Qu’est-il précisément reproché à l’ex-chancelière ? Les titres de deux longues enquêtes parues récemment dans la presse allemande résument assez bien les choses « Guerre en Ukraine : la culpabilité de Poutine et la contribution de Merkel » (Süddeutsche Zeitung, 18 mars) et « Le laxisme de la politique russe de Merkel comme héritage : un peu de boycott mais rien de plus » (Der Spiegel, 19 mars).
Pour certains, le péché originel remonterait au sommet de l’OTAN à Bucarest, en avril 2008. En se prononçant contre l’adhésion de l’Ukraine et de la Géorgie à l’Alliance atlantique, position également partagée par le président français Nicolas Sarkozy, Angela Merkel aurait aiguisé les appétits expansionnistes de Vladimir Poutine. Quatre mois plus tard, la Russie attaquait la Géorgie. « Le report de la date d’adhésion [de la Géorgie à l’OTAN] a renforcé la détermination de la Russie à passer à l’action », dénonça, à l’époque, le ministre tchèque des affaires étrangères Karel Schwarzenberg, dans le Spiegel. « L’apaisement n’est pas une alternative », ajouta-t-il, sans alors imaginer que ce même reproche serait ensuite formulé à plusieurs reprises au sujet de la politique d’Angela Merkel vis-à-vis de Moscou.
Ce fut en particulier le cas en 2014-2015, après l’annexion de la Crimée par la Russie et le début de la guerre au Donbass, dans l’est de l’Ukraine. Certes, l’Allemagne fit partie à l’époque des pays qui poussèrent pour que l’Union européenne impose des sanctions à la Russie.
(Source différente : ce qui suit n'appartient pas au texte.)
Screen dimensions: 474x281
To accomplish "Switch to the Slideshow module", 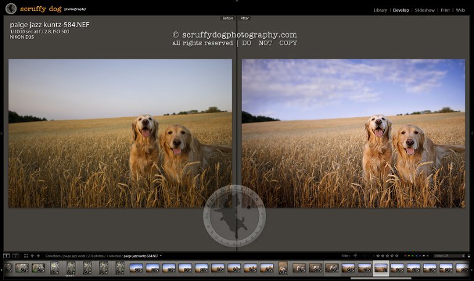I will (x=424, y=10).
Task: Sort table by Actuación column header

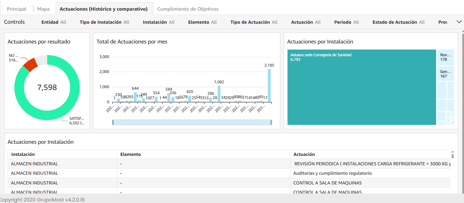Action: (x=304, y=154)

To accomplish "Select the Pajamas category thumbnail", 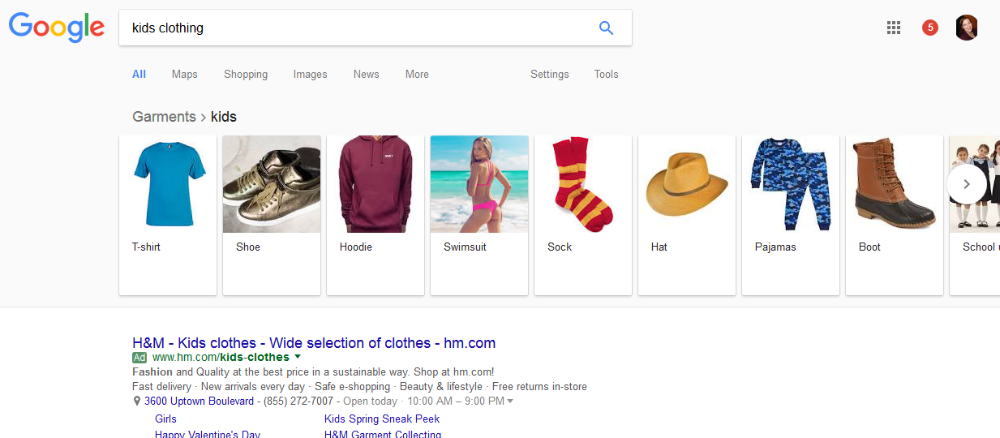I will coord(790,184).
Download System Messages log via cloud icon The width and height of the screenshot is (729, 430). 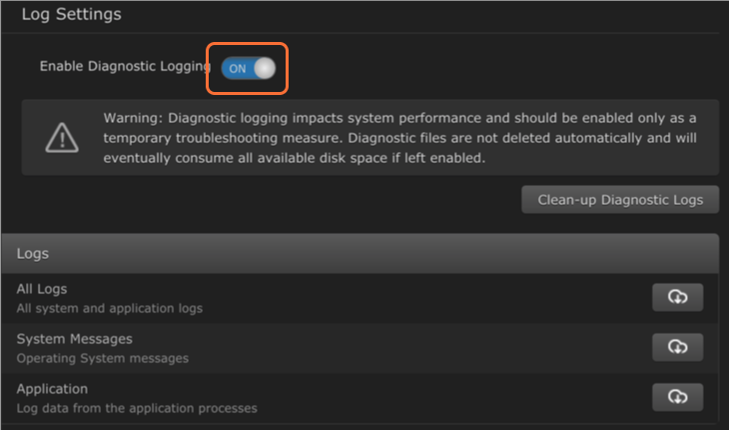click(677, 346)

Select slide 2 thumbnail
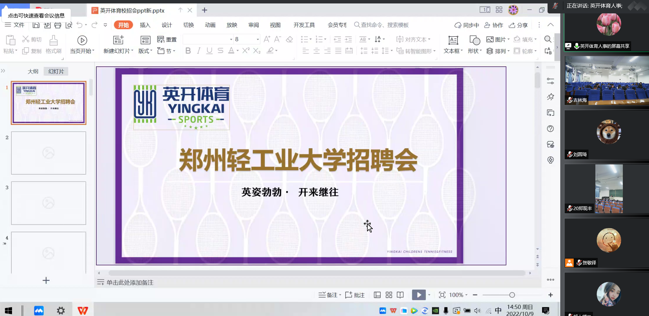click(48, 153)
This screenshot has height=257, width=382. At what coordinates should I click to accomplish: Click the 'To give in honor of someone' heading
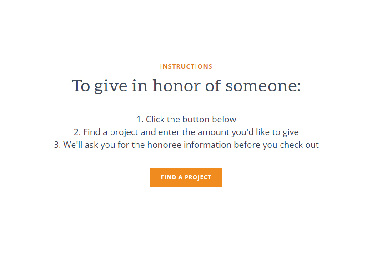186,86
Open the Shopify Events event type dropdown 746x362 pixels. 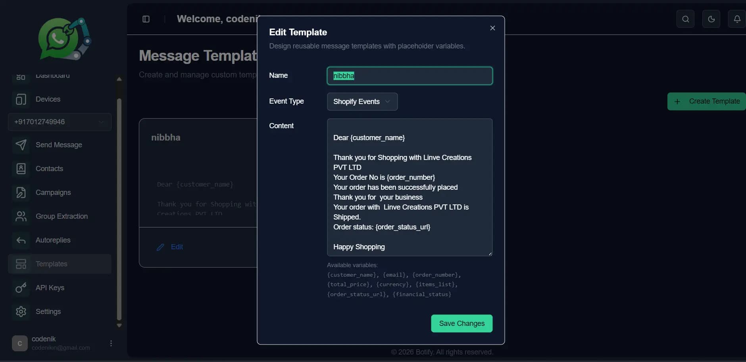tap(362, 102)
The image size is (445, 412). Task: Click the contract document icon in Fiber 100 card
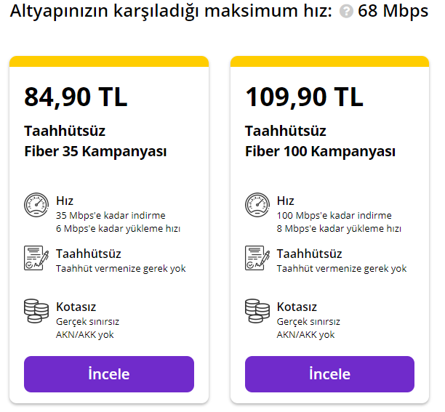[257, 259]

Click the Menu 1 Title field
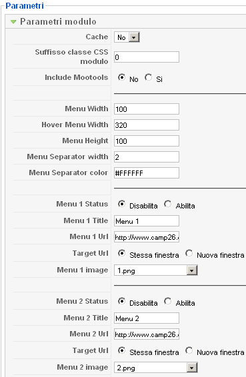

De même, Angela Merkel s’impliqua activement, aux côtés de François Hollande, pour tenter de trouver une issue au conflit dans le Donbass : ce fut le « format Normandie », nom donné au quartet Russie, Ukraine, Allemagne, France, constitué en marge du 70e anniversaire du Débarquement, en juin 2014, et qui déboucha sur les accords de Minsk, en février 2015.